Here is what was lost when I rebuilt the docker container from scratch:

  • the changes in displayed columns in a collection list
  • which collection is visible and which is not
  • all collection segments

Now I just rebuilt the container from scratch again, and there is no problem.
The data was lost when I rebuilt the container from scratch 1h ago, and it was the first time in 3 months I rebuild the container.
Maybe it was due to some incompatibility that emerges between web app and backend over time when you don’t rebuild the backend container in a long time?

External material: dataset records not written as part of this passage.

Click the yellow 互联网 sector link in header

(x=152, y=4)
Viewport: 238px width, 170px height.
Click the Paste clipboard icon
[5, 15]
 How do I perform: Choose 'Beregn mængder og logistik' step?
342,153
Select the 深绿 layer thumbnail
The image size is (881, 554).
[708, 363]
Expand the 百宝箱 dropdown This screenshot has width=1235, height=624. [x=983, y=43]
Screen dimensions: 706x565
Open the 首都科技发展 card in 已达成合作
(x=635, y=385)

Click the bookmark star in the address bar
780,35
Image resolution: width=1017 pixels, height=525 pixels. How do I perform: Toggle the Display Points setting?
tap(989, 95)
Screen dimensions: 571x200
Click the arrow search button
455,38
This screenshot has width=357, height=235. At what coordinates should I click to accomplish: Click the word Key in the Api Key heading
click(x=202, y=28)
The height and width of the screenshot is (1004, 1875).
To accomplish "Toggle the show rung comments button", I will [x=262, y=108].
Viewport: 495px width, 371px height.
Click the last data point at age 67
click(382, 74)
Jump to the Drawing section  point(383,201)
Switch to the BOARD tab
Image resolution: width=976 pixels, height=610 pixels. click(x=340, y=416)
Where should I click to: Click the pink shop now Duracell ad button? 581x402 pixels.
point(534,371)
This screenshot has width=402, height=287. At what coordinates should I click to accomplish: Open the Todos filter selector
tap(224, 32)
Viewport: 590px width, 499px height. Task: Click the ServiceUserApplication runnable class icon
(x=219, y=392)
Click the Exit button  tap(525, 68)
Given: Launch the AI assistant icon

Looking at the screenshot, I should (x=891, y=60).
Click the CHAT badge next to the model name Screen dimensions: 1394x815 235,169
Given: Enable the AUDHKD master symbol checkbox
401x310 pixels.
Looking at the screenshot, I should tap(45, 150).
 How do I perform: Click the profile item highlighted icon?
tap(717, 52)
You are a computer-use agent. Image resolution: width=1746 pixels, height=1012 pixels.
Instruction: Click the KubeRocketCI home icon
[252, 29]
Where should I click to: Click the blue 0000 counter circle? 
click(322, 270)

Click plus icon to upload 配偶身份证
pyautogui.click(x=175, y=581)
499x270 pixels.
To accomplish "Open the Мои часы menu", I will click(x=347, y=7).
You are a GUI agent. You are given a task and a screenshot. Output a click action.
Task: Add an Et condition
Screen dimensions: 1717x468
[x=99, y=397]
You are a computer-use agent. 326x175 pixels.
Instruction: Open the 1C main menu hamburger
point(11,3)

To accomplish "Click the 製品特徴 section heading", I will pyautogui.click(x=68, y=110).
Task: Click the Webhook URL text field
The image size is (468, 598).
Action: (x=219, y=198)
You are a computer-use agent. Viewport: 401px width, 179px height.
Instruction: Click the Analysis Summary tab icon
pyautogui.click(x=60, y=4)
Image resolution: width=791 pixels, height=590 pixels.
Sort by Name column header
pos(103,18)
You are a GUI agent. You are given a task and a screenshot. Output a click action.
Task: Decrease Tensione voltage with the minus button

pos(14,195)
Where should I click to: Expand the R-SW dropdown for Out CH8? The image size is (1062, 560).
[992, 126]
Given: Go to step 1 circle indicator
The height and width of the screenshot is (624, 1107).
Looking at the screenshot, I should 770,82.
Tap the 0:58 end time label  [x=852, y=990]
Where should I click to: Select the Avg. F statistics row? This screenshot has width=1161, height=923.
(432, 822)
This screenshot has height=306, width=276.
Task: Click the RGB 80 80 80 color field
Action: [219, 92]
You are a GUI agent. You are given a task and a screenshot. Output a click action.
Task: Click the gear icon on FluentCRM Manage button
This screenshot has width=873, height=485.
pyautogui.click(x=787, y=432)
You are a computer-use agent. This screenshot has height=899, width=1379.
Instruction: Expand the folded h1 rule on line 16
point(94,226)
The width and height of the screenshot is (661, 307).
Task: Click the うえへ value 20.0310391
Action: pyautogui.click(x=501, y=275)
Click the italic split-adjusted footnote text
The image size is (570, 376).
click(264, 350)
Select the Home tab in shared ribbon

That’s absolutely right. This kind of change doesn’t have a response toast, we should add one :+1:

Can you tell me on what project, environment and team you encountered this issue?
I want to make sure the segments were lost (vs you can’t access them).

Hello, it was on Findrive project, dev environment, and there is only 1 team
I don’t need to recover the segments, since I re-configured them.
Please see my other ticket about smart_actions creation problem, I think the root cause is the exact same than for this ticket

I also experienced this same issue a few days ago. The frontend would keep resetting.

At the moment it seems to work as expected.
It saves my layout and persist between backend loads again.

If this helps - we have faced a similar problem and eventually got to the bottom of it.
We are deploying to production with the blue-green scheme. (one live, the other being upgraded - then a switch).

Forest would reset the layout during the switch - when investigated deeper we found that the server being swapped “OUT” was started as the idle but still was able to push the OLD schema reverting some of the changes (like removing a collection, so that all customization was lost when it was brought back later).

Bottom line - could it be that when you start your dev env, it first starts with an empty schema / old schema and later gets the latest code?
I would try to disable the auto schema push (as well as the auto schema generation which is on for non prod envs) and see if a rebuild of the container still has any effect on the layout.
It might be safer to manually activate the auto schema push only AFTER the latest code is restored on the container.